WHAT THIS TASK INVOLVES:
Copy the items from the start through the line containing "click(x=70, y=24)", changing "checkbox" to "tick box" and leaving everything else as it is.
[start INFORMATION GIVEN]
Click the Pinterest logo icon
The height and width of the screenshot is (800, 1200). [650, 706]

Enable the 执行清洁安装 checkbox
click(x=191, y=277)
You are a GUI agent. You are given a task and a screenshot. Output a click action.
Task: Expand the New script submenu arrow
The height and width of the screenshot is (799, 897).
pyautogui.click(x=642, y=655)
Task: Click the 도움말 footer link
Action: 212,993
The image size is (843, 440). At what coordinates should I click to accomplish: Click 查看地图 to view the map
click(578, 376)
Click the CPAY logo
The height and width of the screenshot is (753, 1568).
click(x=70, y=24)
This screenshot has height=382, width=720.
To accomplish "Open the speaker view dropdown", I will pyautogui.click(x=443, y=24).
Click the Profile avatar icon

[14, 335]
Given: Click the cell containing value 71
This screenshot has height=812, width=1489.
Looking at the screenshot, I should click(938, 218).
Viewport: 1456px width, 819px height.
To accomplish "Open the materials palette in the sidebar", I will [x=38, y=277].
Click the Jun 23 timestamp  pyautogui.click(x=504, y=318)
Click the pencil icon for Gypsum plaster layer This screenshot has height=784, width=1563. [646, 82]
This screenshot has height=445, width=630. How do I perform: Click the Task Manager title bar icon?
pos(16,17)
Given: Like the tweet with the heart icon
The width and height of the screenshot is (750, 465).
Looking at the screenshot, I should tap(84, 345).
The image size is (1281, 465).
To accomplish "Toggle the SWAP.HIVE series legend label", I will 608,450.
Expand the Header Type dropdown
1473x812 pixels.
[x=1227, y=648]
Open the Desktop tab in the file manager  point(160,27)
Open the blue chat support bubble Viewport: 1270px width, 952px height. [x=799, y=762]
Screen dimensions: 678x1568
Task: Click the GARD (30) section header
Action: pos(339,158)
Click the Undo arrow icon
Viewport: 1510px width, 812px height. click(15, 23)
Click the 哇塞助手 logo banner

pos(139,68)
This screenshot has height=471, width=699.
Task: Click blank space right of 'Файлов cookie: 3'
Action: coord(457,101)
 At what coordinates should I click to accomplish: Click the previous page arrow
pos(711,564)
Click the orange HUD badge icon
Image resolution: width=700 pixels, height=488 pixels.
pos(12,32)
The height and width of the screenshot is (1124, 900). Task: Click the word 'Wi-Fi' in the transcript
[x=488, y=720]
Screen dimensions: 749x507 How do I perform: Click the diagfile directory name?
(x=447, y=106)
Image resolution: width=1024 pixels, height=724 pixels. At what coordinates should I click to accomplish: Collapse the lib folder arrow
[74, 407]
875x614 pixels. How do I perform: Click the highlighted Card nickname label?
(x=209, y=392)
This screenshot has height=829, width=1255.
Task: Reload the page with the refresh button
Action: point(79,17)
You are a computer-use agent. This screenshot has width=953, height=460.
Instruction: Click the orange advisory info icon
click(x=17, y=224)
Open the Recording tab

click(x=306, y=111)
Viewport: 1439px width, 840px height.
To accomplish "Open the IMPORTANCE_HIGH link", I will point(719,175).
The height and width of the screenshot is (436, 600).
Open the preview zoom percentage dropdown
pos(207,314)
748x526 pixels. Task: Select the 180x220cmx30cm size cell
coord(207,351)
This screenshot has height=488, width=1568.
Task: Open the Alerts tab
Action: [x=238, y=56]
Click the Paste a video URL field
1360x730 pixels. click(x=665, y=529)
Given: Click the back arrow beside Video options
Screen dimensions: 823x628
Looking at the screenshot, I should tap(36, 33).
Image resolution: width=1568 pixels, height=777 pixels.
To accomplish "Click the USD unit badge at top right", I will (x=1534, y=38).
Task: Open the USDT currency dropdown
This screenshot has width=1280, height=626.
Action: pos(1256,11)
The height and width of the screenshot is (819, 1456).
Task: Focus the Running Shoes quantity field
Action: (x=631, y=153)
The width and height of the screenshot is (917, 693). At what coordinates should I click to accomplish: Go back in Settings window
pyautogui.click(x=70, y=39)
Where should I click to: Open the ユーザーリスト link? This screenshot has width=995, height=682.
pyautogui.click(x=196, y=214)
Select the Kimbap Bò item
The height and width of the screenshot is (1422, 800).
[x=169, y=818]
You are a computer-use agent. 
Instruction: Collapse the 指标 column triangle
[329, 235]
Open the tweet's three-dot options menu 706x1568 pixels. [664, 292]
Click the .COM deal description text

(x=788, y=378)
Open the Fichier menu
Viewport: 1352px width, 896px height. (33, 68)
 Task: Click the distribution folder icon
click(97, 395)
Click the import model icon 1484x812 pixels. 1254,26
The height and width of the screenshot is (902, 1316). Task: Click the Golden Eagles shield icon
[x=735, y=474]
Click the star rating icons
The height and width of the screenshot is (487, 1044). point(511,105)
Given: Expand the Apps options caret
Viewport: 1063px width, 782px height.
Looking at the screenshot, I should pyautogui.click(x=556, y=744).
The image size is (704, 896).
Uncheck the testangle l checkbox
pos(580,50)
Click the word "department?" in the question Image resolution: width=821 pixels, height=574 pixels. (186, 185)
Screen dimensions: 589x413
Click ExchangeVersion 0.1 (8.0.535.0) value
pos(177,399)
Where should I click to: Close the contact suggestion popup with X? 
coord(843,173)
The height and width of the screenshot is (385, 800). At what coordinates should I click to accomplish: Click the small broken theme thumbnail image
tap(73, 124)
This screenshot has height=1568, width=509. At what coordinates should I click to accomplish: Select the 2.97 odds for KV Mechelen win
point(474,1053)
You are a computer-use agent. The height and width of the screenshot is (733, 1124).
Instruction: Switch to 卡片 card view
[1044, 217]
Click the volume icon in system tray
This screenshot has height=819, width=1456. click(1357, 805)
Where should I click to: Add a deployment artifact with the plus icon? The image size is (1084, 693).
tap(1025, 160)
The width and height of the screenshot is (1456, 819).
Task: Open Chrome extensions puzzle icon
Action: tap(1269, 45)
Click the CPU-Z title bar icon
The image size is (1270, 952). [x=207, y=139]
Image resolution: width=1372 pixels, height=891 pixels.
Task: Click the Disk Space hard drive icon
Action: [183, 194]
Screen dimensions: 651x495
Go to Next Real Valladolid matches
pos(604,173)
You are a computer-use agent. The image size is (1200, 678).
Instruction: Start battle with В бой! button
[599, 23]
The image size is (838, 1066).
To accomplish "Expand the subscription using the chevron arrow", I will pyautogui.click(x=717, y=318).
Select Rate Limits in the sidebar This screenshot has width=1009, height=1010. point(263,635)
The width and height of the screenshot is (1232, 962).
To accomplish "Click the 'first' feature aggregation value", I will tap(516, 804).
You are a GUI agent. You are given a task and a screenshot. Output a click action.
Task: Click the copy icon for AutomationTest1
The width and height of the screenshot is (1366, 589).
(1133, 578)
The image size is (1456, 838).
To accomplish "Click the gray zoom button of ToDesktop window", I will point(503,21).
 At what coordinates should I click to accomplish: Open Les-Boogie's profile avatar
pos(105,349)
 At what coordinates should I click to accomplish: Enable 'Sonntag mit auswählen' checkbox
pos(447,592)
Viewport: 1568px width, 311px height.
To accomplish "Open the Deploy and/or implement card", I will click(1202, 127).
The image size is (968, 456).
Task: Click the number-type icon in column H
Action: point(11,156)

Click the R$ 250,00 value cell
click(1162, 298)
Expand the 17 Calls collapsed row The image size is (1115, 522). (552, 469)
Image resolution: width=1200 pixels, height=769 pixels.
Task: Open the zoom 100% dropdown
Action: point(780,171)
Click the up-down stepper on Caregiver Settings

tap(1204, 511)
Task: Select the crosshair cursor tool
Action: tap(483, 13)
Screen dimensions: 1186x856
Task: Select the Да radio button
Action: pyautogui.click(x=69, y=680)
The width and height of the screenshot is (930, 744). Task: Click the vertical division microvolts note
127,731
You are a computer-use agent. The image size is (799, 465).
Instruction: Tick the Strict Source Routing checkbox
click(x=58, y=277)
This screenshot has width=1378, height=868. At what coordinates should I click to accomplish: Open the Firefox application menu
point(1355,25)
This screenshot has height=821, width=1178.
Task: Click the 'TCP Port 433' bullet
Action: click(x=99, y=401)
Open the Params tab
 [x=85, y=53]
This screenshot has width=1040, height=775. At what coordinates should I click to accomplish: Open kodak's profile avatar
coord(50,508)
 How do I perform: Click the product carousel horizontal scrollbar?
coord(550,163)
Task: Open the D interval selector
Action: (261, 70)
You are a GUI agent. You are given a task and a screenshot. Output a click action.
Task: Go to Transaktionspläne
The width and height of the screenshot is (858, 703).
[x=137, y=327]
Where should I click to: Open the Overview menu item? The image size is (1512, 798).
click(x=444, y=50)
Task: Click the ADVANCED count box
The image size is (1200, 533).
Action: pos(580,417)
[end INFORMATION GIVEN]
CORRECT RESPONSE:
Click the Pinterest logo icon
The height and width of the screenshot is (800, 1200). [650, 706]

Enable the 执行清洁安装 tick box
click(x=191, y=277)
You are a GUI agent. You are given a task and a screenshot. Output a click action.
Task: Expand the New script submenu arrow
The height and width of the screenshot is (799, 897).
pyautogui.click(x=642, y=655)
Task: Click the 도움말 footer link
Action: 212,993
The image size is (843, 440). At what coordinates should I click to accomplish: Click 查看地图 to view the map
click(578, 376)
Click the CPAY logo
The height and width of the screenshot is (753, 1568).
click(x=70, y=24)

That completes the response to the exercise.